Die Witzeleien mit Sabine in der engen Kajüte, verbunden mit Erinnerungen an die Schule. Seine Russischlehrerin Frau Wiedemann wäre stolz auf ihn. Er dachte an ihre mächtige Holzperlenkette und zog sie in Gedanken Sabine an. Frau Wiedemanns Brüste waren wie der Ararat – das Gebirge allerdings mehr Richtung Armenien und ihm fiel der Ural nicht ein – der schließlich nur ein Gebirgskamm war, der Nowosibirsk von Moskau trennte wie ein riesiger alter Raumteiler.

„Willst Du nicht was tun?“, sagte Sabine. „Wir haben immerhin dafür bezahlt. Jetzt sieh dir das an.“

Der Schamane kauerte vor den beiden und sie sahen deutlich im offenen Mund des Männchens einen Frosch. Es war wohl das was der Amerikaner mit „creepy“ gemeint hatte.
Es war nicht nur „creepy“ sondern voll und ganz „spooky“, oder was sonst für Schulenglischausdrücke Thomas in den Kopf schossen.

Aber zunächst schoss der Schamane wie eine Silvesterrakete nach oben.

Der Frosch blieb zurück und musterte vom Boden aus Thomas und Sabine die noch lange vor dem Punkt waren an dem sie begriffen was gerade geschehen war.

Thomas und versuchte in eine aufrechte Position zu kommen – Sabines Beine waren eingeschlafen und ihre Augen drauf und dran die Höhlen zu verlassen. Sie zog sich an Thomas Arm nach oben und wortlos traten sie nach vorn in einen weiteren Haufen Decken und Flaschen, in deren Mitte noch immer die künstliche Feuerstelle blinkte.

Das Zelt war etwa 4 Meter hoch, davon 3 sichtbar, der Rest verschwand im Dunkel und irgendwo dort oben war das murren und stöhnen den Schamanen zu hören. Ab und zu huschte ein Fuß zappelnd und tretend in den Lichtkegel - als ob Urganzew mit aller Kraft etwas unsichtbarem Widerstand leistete.

„Es zieht ihn durch die Decke,“ sagte Sabine. „Mach doch mal was!“

Thomas hatte im Zirkus ähnliches gesehen, wahrscheinlich waren Seile im Spiel, geschickt angebracht und bedient von der blassen Frau. Nur das diesmal wohl etwas schiefgegangen war. Wahrscheinlich hatte sie auch aus Angst vor ihrem Chef das Zelt verlassen.
Nein, hatte sie gar nicht. Die blasse Frau war so blass geworden das sie fast durchsichtig schien. Nein, nicht SCHIEN, wie Thomas bemerkte, sie WAR es tatsächlich

Sie starrte wie die beiden Dresdner zu dem unglücklich strampelnden und inzwischen lauthals brüllenden Schamanen hinauf, der in seiner Angst Wasser ließ.

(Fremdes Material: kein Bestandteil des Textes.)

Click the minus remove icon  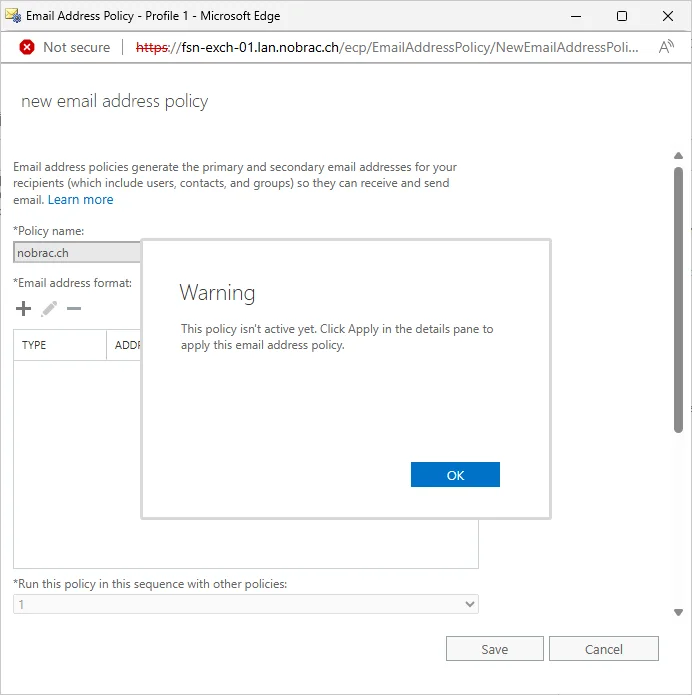pos(74,308)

Thomas sah wie einige Tropfen auf ihr landeten und in ihre Haut hineinzusinken schienen, hindurch, ins linke Schulterblatt hinein und in Höhe ihrer Hüfte schimmerte deutlich die Ikone von der anderen Seite des Zeltes hindurch, wie zwei Bilder auf Pauspapier die man übereinander schiebt.

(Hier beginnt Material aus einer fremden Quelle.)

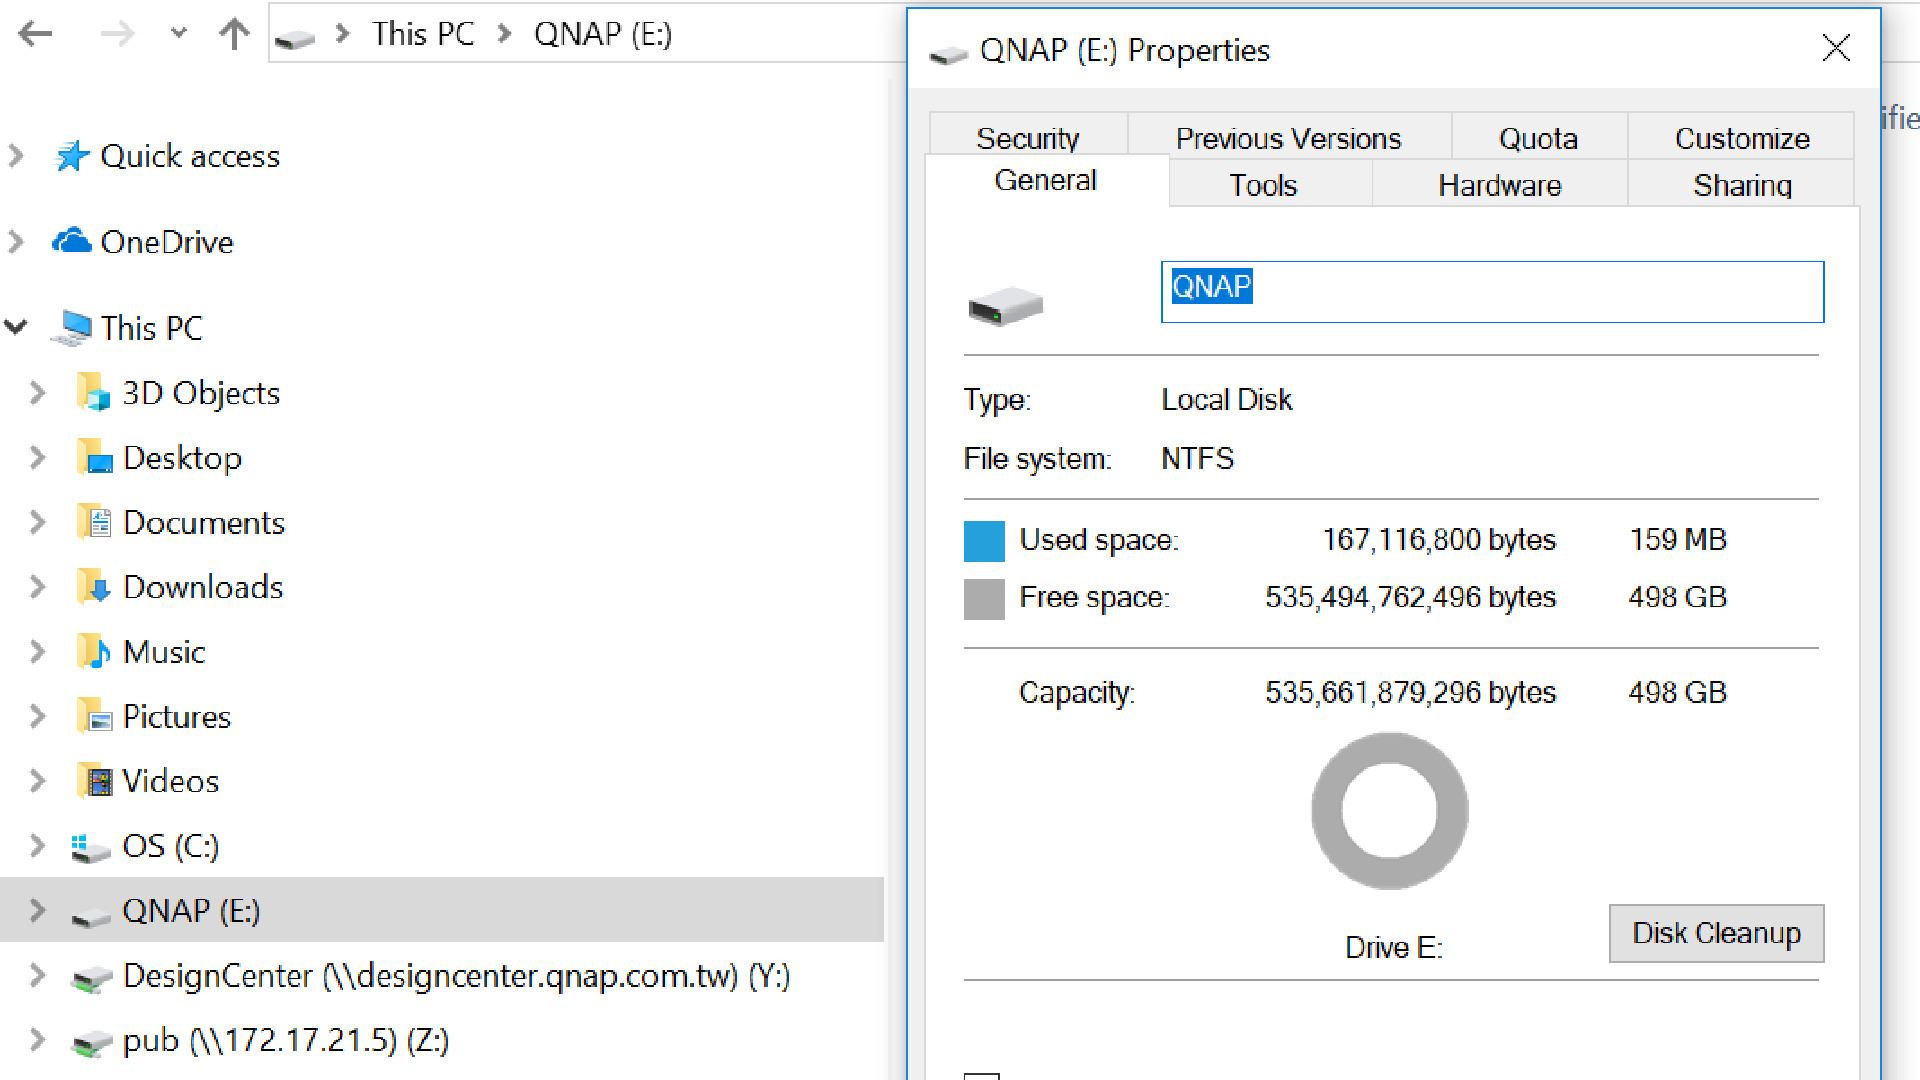Click the Disk Cleanup button
Viewport: 1920px width, 1080px height.
1716,932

Möglicherweise war es doch ein Unfall mit mangelhaft gesichertem und beherrschtem Hokuspokusfirlefanz. Aber eine Frau die unsichtbar wird war doch schon heftig. Thomas fühlte sich hilflos, die Angst nagte in seinem Magen, Sabine hielt seine Hand umklammert und sagte immer wieder das man doch etwas tun muss. Die blasse Frau verschwand vollends, und Thomas suchte die Stelle im Zelt von der aus der Seilmechanismus betätigt werden konnte, aber es war nichts zu finden.

Das Gebrüll des Schamanen an der Zeltdecke wurde schwächer, es verblasste wie seine Kollegin bis völlige Stille herrschte. Sabine legte den Kopf an Thomas Schulter und schloss die Augen. „Drogen“, sagte sie. „Irgendwas mit Drogen. Die haben uns welche gegeben, oder die haben welche genommen oder alles zusammen. Keine Ahnung. Lass uns gehen.“


Draußen auf der Hauptstrasse rollte der Spätnachmittagsverkehr, die Kälte schien das Licht der Laternen gefrieren zu lassen und Thomas glaubte einen Hauch zwischen den Schneeflocken zu sehen, ein silbriges Wölkchen das um einen der gläsernen Lichtstäbe taumelte um kurz darauf in den dunkelroten Himmel hinaufzuschießen. Es konnte aber auch Sabines Atemwolke gewesen sein als sie zum Wagen der Miliz gebeugt erklärte was sie gerade erlebt hatten.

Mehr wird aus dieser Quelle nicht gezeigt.